**GOAL**.
Rewrite the material from the line with "This screenshot has" up to and including the line with "center [480, 1077].", swapping "screenshot" for "image" and changing nothing else. Leave the pictures out of your answer.

**RECORDS FOR THIS TASK**.
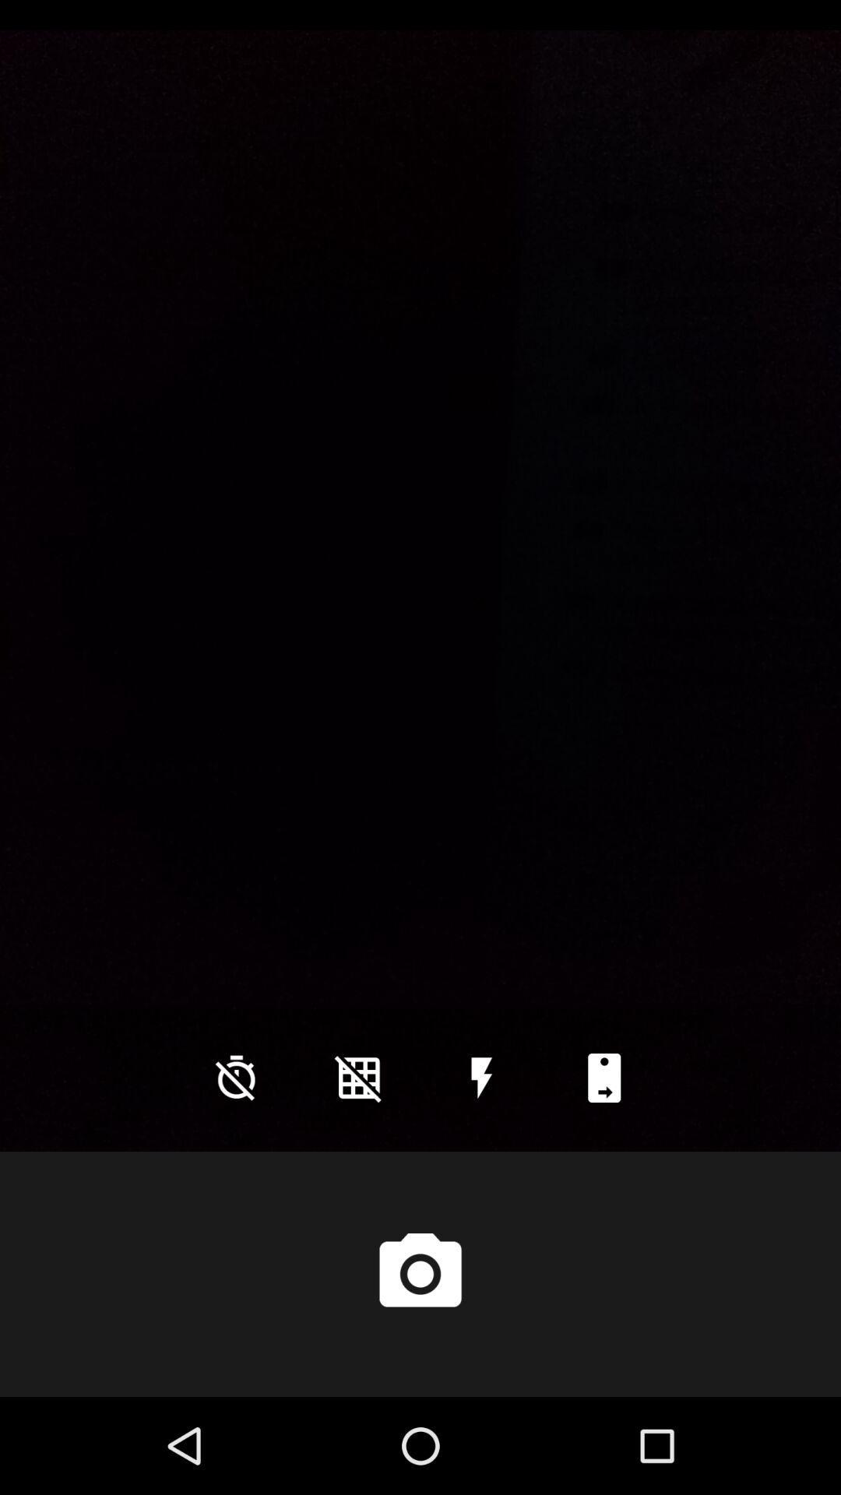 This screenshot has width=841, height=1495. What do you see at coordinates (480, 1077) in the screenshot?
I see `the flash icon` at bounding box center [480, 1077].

...

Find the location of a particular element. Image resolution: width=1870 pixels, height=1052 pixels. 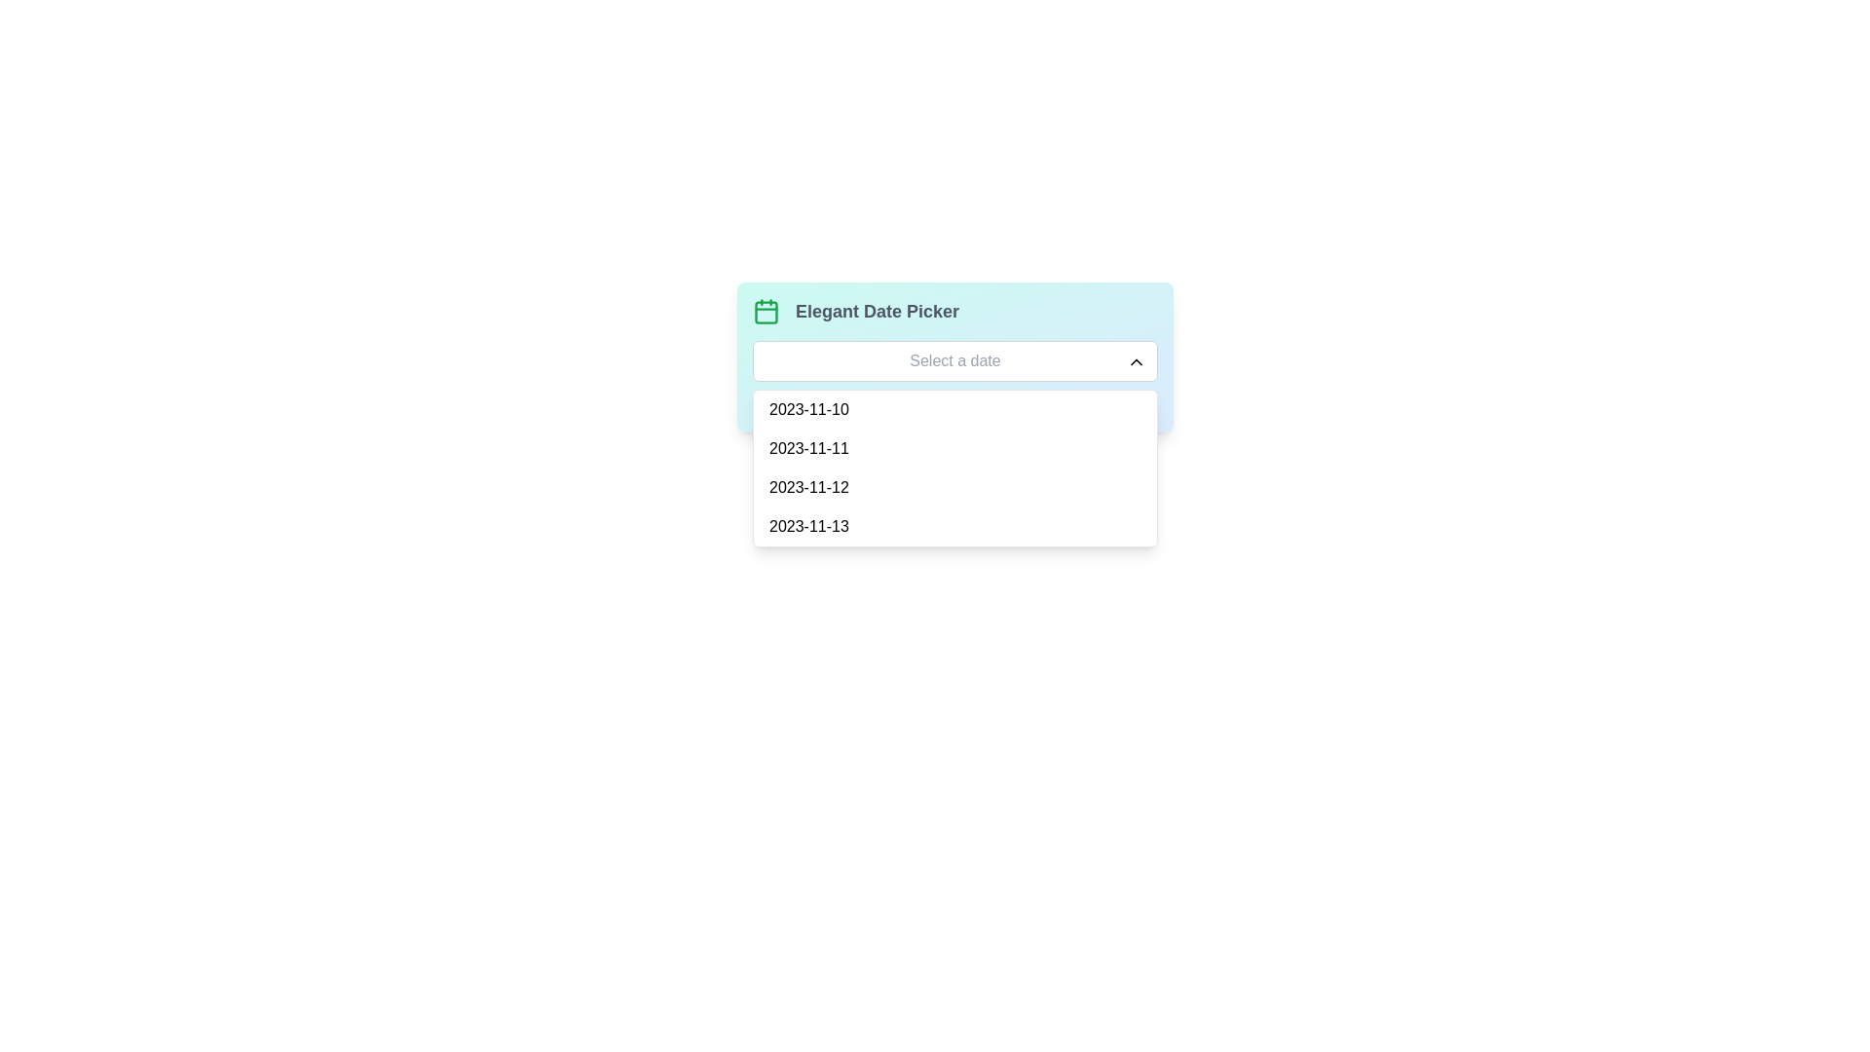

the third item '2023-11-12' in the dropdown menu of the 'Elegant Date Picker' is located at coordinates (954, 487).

==

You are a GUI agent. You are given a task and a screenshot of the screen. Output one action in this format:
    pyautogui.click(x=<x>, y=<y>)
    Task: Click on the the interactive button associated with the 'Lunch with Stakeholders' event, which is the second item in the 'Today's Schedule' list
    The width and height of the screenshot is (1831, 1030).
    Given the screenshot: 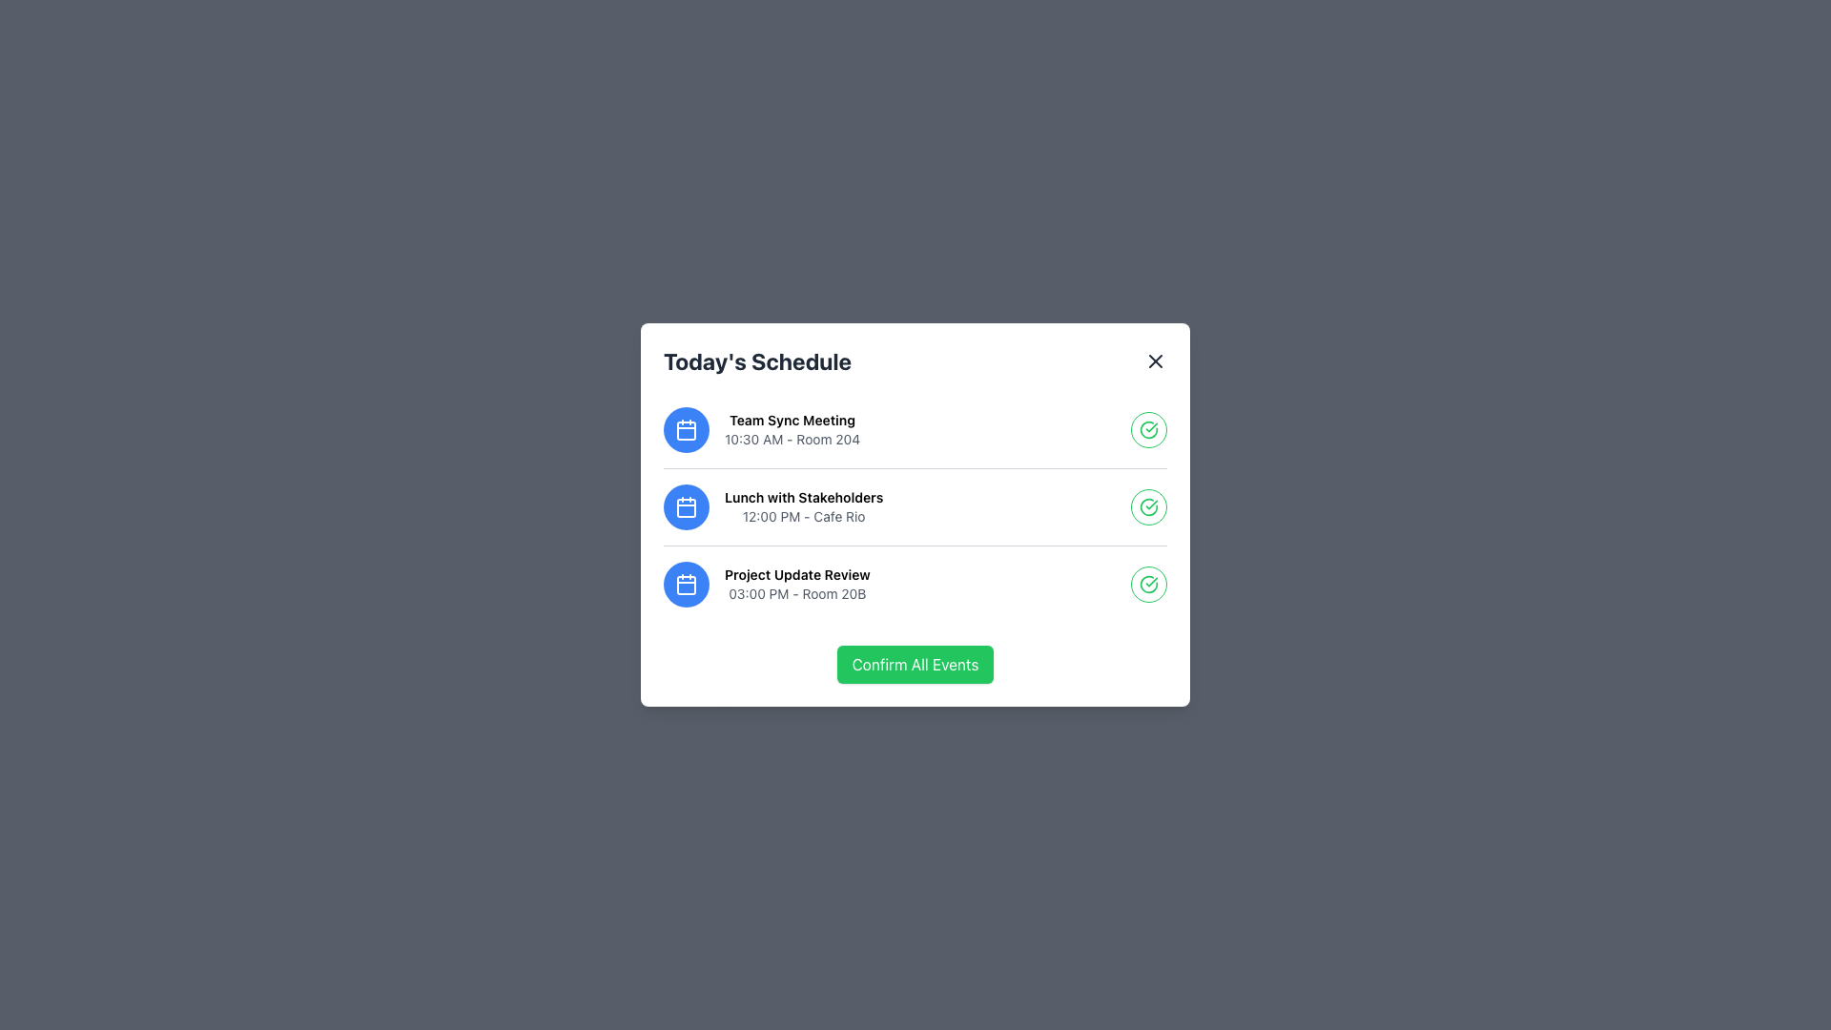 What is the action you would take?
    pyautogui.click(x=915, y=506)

**THE OUTPUT**.
 This image has width=841, height=1495. What do you see at coordinates (480, 1077) in the image?
I see `the flash icon` at bounding box center [480, 1077].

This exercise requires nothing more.